**The problem:** Exactly as they appear, write the lines from the one containing "Given: Click the green" to the final line of the entries, leaving pictures out.

[Saved entries]
[Start of section]

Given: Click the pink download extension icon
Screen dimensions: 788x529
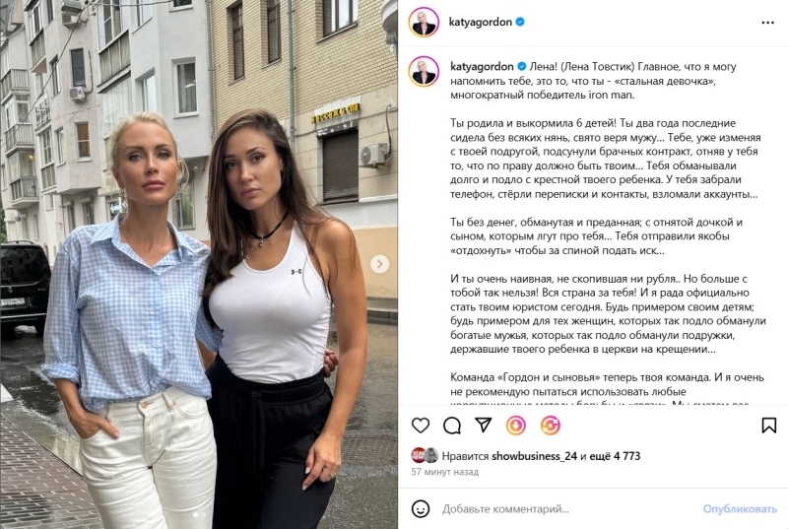Looking at the screenshot, I should [x=515, y=426].
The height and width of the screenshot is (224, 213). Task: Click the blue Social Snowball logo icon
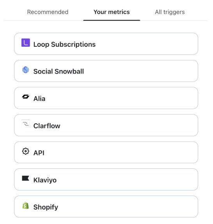tap(26, 70)
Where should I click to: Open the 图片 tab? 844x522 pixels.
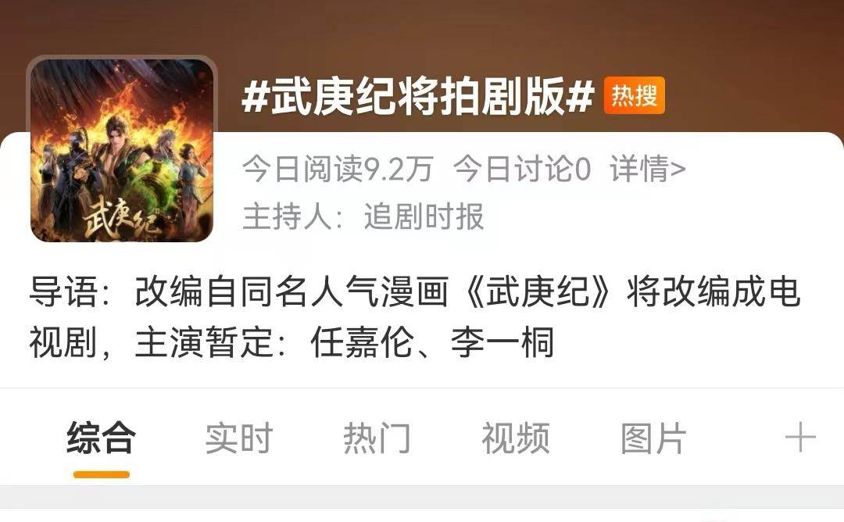[653, 438]
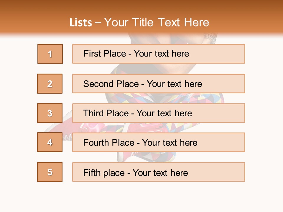Click the empty area below the fifth row

coord(142,196)
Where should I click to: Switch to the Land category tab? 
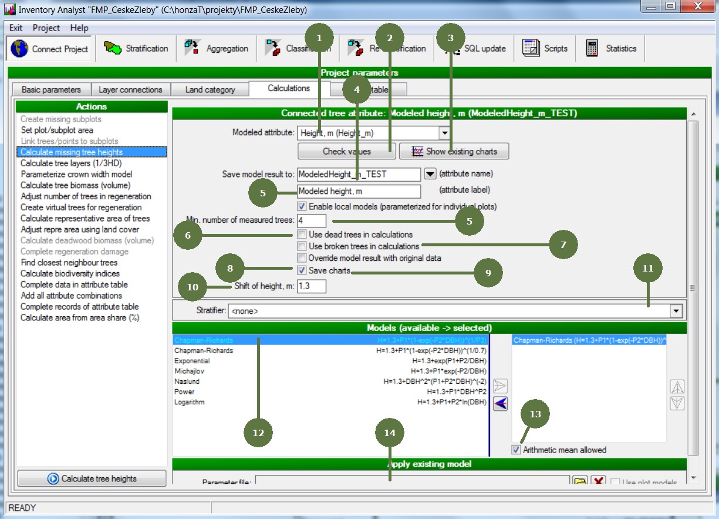[x=210, y=90]
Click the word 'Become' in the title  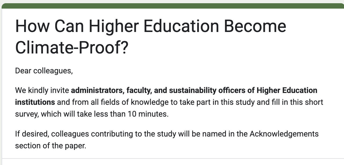pos(255,26)
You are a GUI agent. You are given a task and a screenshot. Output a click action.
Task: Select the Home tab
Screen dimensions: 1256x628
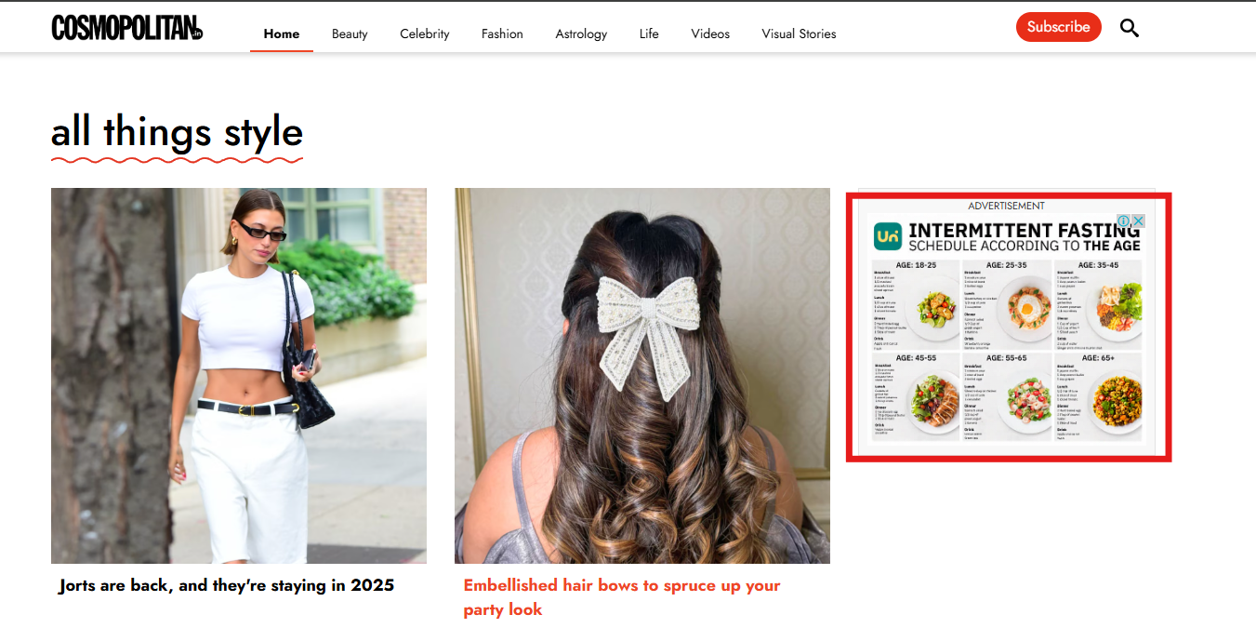281,33
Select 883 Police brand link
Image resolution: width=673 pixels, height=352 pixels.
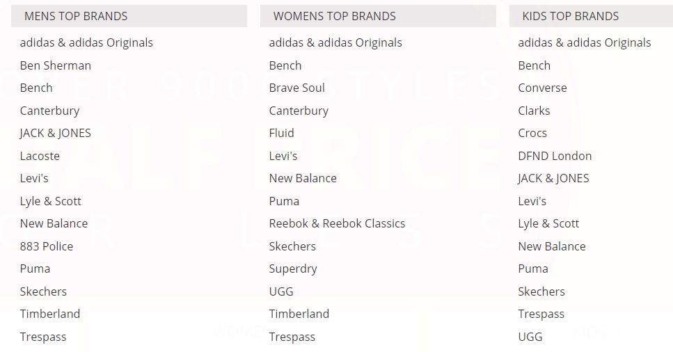(x=47, y=246)
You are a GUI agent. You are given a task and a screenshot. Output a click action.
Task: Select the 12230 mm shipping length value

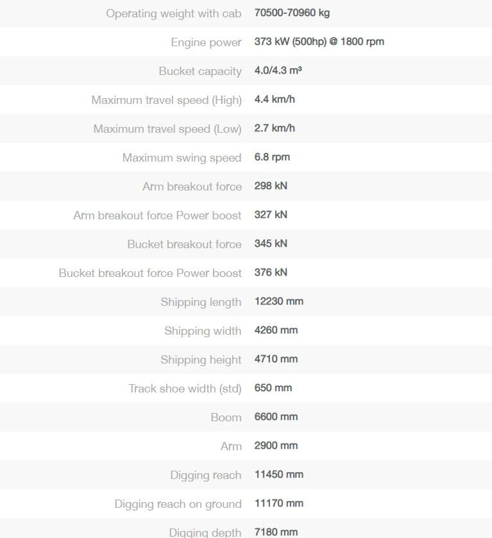(278, 301)
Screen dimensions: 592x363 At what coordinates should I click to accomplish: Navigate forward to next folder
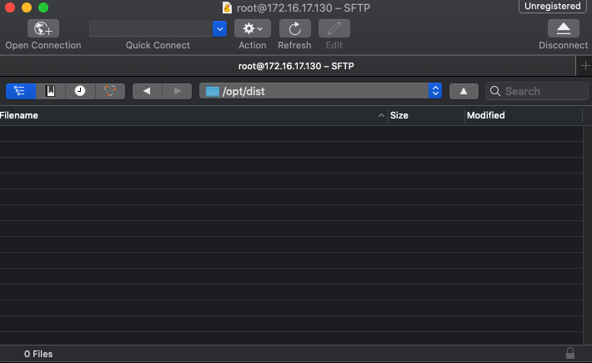coord(176,91)
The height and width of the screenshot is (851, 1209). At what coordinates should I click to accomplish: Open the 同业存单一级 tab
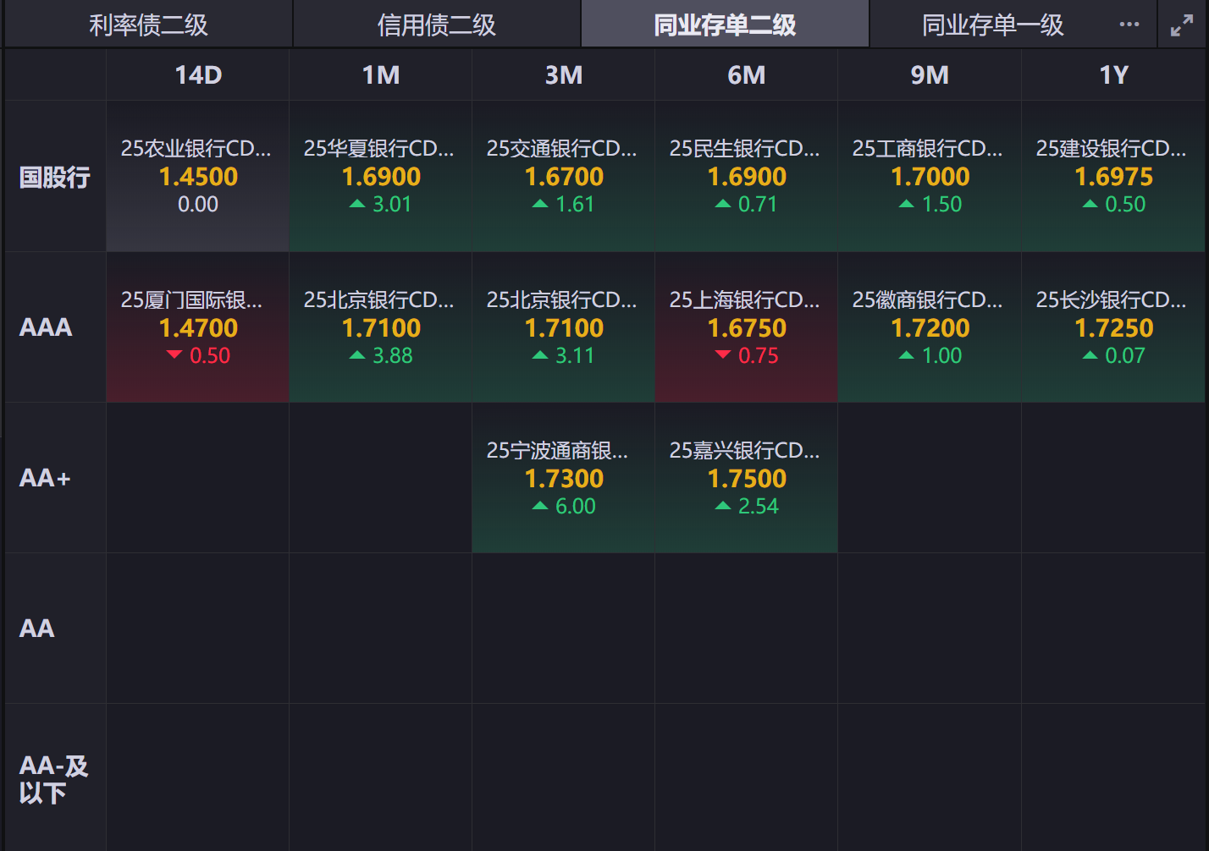click(x=992, y=25)
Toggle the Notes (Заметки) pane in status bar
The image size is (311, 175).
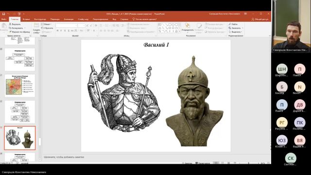point(187,163)
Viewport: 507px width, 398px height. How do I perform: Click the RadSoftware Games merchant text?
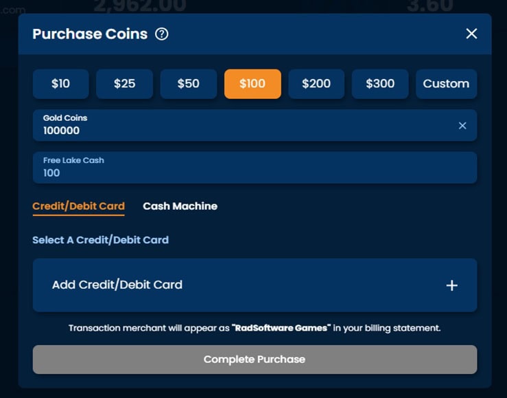click(x=281, y=328)
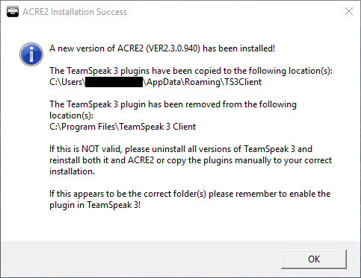The height and width of the screenshot is (278, 361).
Task: Click the VER2.3.0.940 version number text
Action: point(173,48)
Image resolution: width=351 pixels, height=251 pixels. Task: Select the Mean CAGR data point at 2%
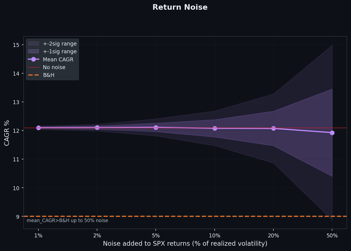coord(97,127)
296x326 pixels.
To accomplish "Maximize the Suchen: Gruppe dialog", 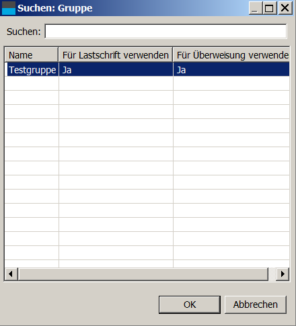I will pos(269,8).
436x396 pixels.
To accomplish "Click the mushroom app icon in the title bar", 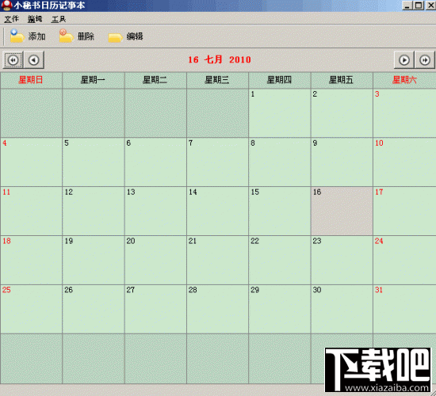I will 6,6.
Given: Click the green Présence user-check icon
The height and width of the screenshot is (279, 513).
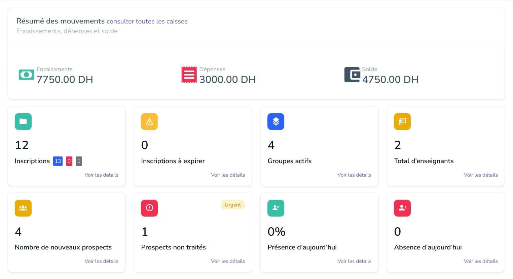Looking at the screenshot, I should click(x=276, y=208).
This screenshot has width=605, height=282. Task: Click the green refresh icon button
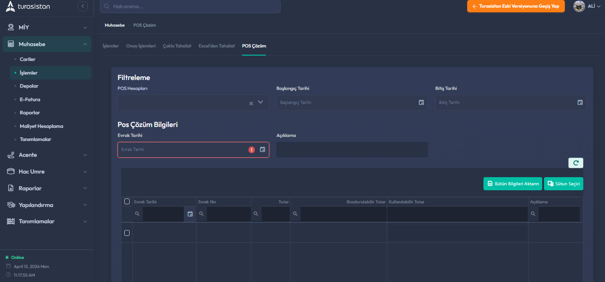coord(576,163)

[End of section]

**Solution to the problem:**
Given: Click the green Présence user-check icon
The height and width of the screenshot is (279, 513).
Looking at the screenshot, I should click(x=276, y=208).
This screenshot has width=605, height=282. Task: Click the green refresh icon button
coord(576,163)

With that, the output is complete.